_HOW TO COMPLETE THIS TASK_.
Could you write out the opening lines of the data, word for word, stopping after the line that contains "Task: Click the final"?

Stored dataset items
======
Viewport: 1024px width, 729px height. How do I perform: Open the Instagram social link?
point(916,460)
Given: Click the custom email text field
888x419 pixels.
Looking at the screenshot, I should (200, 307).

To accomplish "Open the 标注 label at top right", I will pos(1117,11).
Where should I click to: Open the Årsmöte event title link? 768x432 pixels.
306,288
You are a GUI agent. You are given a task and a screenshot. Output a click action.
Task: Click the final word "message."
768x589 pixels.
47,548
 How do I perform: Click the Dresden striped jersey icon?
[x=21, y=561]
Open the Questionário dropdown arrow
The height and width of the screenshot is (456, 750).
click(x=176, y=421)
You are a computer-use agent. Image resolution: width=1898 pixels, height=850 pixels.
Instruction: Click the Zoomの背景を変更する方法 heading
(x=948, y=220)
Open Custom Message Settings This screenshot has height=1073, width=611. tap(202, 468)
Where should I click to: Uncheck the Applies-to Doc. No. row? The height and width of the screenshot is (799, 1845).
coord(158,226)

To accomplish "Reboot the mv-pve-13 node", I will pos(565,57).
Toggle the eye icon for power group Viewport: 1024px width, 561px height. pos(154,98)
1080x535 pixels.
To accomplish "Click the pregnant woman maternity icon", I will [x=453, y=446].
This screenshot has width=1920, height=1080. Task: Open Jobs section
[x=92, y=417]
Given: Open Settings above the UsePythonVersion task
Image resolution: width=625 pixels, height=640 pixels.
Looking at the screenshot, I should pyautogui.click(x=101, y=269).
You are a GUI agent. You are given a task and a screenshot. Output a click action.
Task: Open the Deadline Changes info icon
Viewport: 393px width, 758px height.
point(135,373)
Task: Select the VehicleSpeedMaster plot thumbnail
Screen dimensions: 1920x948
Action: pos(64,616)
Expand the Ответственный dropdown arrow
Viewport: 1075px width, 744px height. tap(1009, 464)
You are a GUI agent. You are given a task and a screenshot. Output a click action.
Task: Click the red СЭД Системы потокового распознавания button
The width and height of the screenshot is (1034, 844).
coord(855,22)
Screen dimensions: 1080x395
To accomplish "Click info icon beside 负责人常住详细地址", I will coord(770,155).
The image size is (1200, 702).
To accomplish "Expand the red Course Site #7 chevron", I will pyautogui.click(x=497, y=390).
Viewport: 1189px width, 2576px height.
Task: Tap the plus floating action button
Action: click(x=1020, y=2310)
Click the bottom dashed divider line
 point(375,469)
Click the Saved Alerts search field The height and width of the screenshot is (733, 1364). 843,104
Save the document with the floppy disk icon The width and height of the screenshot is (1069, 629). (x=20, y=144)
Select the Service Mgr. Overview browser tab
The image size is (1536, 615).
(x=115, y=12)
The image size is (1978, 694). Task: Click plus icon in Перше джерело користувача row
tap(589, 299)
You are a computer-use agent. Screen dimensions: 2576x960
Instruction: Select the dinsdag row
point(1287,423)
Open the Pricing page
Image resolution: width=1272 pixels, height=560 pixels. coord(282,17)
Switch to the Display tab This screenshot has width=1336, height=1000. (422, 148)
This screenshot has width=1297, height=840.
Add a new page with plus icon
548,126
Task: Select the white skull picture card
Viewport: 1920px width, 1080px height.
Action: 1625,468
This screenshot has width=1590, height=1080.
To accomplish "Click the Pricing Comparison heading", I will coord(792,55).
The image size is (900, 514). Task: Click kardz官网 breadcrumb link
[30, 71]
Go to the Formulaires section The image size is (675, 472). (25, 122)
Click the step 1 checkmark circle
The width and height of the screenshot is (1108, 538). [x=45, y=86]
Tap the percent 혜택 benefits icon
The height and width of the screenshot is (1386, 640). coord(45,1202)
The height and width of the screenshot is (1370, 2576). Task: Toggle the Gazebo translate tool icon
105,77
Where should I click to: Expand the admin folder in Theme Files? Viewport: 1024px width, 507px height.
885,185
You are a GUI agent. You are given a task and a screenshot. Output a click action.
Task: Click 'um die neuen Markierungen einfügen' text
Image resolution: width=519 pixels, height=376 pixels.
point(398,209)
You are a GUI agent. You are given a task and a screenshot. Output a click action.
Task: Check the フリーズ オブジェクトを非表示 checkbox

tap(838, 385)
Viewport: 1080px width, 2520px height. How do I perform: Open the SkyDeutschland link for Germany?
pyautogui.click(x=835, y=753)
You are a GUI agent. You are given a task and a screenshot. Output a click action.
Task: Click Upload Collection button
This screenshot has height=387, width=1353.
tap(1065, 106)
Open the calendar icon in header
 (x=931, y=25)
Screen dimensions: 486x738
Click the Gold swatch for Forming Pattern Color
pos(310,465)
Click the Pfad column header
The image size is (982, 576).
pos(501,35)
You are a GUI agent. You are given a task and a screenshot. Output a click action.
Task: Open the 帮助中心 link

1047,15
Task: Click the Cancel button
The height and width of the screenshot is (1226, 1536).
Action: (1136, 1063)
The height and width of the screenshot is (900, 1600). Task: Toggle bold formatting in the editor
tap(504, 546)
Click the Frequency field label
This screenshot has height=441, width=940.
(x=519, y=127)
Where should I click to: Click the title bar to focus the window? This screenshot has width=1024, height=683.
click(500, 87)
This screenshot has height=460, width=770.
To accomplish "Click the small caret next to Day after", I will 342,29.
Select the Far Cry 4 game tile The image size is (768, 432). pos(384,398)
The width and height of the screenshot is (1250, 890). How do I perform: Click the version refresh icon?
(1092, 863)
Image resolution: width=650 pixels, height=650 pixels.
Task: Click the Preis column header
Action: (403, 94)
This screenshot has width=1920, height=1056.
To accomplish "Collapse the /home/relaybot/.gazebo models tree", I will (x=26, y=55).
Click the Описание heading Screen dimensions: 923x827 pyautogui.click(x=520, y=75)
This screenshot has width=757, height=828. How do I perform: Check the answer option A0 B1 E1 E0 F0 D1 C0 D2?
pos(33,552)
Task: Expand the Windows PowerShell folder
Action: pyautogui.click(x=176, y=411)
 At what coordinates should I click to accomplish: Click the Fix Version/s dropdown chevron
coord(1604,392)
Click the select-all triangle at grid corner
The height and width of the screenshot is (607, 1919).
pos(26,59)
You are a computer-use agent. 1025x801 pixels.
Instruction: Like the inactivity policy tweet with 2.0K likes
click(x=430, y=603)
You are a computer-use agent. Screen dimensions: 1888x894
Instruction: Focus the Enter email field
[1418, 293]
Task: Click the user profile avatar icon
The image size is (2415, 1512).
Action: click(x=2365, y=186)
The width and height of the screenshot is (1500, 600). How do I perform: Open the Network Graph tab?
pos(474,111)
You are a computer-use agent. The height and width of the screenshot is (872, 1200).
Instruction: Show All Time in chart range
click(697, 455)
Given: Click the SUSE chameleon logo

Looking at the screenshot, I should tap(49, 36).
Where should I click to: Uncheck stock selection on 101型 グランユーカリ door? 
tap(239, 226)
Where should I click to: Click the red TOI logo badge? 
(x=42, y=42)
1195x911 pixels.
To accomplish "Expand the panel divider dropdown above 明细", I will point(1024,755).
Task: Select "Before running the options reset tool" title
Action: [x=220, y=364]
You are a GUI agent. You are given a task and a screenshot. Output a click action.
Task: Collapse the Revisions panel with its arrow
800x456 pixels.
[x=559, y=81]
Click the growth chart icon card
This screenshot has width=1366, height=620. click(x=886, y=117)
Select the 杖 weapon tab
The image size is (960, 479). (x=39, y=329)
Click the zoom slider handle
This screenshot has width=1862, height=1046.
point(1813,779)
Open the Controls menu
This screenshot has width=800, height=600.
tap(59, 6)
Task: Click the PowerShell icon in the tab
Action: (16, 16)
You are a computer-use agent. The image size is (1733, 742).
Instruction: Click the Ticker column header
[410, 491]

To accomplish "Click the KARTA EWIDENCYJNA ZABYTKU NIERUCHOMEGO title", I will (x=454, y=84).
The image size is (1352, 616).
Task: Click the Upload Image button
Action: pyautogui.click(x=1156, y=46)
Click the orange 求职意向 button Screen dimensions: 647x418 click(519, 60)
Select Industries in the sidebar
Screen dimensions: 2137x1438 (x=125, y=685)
======
_PROBLEM SOLUTION_.
Viewport: 1024px width, 729px height. How do I perform: Open the Instagram social link?
point(916,460)
Given: Click the custom email text field
888x419 pixels.
Looking at the screenshot, I should (200, 307).

To accomplish "Open the 标注 label at top right", I will pos(1117,11).
Where should I click to: Open the Årsmöte event title link? 768x432 pixels.
306,288
You are a GUI agent. You are given a task and a screenshot. Output a click action.
Task: Click the final word "message."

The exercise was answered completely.